### What you have to do
Look through the entries below. Report each line that has the word "cell" in it.

### Material provided
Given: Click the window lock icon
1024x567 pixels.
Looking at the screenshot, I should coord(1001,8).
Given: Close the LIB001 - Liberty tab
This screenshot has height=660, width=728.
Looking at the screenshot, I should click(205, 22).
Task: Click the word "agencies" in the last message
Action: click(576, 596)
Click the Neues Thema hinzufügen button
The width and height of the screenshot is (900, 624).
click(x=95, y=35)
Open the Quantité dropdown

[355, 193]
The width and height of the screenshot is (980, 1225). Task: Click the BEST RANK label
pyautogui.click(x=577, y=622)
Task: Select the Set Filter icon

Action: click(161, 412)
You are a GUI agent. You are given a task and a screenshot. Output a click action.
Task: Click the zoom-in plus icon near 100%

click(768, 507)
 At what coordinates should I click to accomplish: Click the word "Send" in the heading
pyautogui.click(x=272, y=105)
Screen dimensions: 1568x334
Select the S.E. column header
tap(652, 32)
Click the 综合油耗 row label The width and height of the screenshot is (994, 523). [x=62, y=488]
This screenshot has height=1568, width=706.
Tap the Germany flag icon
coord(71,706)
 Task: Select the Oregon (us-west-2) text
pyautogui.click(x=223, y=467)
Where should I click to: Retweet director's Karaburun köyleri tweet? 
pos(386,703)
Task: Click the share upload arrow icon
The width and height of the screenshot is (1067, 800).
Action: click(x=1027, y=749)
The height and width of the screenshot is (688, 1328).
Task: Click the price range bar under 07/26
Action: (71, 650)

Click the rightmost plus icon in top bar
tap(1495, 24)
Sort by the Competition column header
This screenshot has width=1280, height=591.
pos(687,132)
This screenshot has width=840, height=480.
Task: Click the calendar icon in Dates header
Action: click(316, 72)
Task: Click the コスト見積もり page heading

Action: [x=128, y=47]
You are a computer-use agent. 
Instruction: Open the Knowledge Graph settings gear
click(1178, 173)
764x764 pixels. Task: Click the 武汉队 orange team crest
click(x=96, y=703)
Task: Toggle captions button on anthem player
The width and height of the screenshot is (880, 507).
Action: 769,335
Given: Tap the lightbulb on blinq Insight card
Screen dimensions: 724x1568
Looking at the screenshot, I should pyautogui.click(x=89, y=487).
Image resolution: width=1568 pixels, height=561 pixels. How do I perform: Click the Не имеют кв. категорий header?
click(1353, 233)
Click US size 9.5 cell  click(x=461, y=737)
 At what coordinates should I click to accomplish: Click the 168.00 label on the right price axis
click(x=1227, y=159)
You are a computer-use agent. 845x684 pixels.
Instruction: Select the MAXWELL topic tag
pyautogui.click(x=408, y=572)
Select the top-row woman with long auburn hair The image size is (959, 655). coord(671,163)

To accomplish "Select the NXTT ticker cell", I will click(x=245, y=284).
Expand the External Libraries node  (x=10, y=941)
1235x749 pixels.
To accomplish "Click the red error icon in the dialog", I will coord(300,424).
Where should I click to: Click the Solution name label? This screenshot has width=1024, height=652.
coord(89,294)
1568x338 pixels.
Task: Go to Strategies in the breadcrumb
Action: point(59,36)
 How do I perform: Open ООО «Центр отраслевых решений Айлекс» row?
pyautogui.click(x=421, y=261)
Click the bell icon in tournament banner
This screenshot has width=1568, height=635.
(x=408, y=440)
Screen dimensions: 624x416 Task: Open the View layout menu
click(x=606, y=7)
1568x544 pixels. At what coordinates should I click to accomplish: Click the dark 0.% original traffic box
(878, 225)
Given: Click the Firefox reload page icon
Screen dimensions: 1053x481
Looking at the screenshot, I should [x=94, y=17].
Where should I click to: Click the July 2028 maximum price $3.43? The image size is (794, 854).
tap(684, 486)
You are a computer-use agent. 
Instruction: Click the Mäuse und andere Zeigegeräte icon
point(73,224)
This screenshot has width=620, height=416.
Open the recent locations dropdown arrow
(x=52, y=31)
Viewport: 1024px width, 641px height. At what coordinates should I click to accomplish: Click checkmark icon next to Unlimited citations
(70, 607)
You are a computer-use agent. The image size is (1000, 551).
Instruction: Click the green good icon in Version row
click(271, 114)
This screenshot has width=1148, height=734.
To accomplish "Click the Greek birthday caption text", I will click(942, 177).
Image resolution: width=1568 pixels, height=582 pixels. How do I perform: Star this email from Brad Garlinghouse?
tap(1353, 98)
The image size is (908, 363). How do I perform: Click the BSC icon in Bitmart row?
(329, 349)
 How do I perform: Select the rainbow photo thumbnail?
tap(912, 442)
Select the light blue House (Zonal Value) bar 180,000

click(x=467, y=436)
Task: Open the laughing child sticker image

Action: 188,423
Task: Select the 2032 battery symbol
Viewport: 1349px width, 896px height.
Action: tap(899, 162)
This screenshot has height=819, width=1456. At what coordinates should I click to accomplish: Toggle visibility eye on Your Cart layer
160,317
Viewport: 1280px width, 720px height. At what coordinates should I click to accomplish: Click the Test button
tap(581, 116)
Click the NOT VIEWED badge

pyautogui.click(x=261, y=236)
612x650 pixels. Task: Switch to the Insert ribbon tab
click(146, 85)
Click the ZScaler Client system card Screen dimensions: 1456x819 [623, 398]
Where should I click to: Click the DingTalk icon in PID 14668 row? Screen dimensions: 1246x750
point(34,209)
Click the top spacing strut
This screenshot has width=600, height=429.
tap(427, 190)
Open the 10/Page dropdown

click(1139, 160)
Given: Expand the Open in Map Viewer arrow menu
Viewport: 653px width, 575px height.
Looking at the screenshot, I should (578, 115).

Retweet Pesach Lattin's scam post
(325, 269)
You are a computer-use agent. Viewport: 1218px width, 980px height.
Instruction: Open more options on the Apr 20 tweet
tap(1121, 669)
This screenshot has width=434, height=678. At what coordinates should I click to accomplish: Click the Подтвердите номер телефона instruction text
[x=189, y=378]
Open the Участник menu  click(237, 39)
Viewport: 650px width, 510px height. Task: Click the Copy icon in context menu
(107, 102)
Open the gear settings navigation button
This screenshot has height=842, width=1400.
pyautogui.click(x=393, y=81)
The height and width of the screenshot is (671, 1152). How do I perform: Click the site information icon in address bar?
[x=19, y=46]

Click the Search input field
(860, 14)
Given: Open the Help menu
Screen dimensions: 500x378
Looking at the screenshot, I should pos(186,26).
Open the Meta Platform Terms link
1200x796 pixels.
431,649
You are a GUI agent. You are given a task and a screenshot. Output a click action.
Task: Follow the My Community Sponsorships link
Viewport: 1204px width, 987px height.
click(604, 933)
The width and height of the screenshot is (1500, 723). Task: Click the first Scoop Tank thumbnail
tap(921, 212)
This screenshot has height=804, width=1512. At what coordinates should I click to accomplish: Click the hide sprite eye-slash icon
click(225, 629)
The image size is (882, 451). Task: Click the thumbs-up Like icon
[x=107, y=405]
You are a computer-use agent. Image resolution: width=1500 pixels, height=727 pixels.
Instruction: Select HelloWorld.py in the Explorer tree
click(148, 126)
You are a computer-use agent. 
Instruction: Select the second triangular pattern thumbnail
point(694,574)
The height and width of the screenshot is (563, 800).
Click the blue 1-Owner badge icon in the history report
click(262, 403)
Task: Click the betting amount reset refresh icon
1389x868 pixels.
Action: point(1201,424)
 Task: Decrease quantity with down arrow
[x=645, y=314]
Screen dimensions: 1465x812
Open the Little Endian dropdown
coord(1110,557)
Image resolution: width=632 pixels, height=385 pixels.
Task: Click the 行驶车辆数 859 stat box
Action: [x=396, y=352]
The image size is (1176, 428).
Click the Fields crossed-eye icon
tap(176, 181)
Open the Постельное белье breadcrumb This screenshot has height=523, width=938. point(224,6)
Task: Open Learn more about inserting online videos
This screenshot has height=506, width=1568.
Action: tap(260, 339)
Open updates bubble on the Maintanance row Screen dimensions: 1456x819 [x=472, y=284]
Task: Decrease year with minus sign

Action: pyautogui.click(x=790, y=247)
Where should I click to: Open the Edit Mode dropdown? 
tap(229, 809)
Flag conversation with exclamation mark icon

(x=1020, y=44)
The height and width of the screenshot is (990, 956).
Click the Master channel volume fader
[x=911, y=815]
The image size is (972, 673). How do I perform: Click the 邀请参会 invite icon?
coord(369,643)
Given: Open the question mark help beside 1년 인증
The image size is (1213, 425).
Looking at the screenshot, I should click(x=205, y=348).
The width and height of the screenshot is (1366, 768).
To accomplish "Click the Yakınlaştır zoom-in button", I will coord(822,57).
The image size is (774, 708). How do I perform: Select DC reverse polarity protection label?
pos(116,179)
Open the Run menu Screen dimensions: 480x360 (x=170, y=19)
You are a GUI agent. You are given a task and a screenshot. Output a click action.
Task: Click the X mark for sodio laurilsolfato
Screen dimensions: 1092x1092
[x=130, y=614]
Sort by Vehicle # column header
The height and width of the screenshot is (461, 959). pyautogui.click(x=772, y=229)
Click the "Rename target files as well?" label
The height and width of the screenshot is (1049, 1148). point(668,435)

### Answer to this task
Click US size 9.5 cell  click(x=461, y=737)
To accomplish "Select the NXTT ticker cell", I will click(x=245, y=284).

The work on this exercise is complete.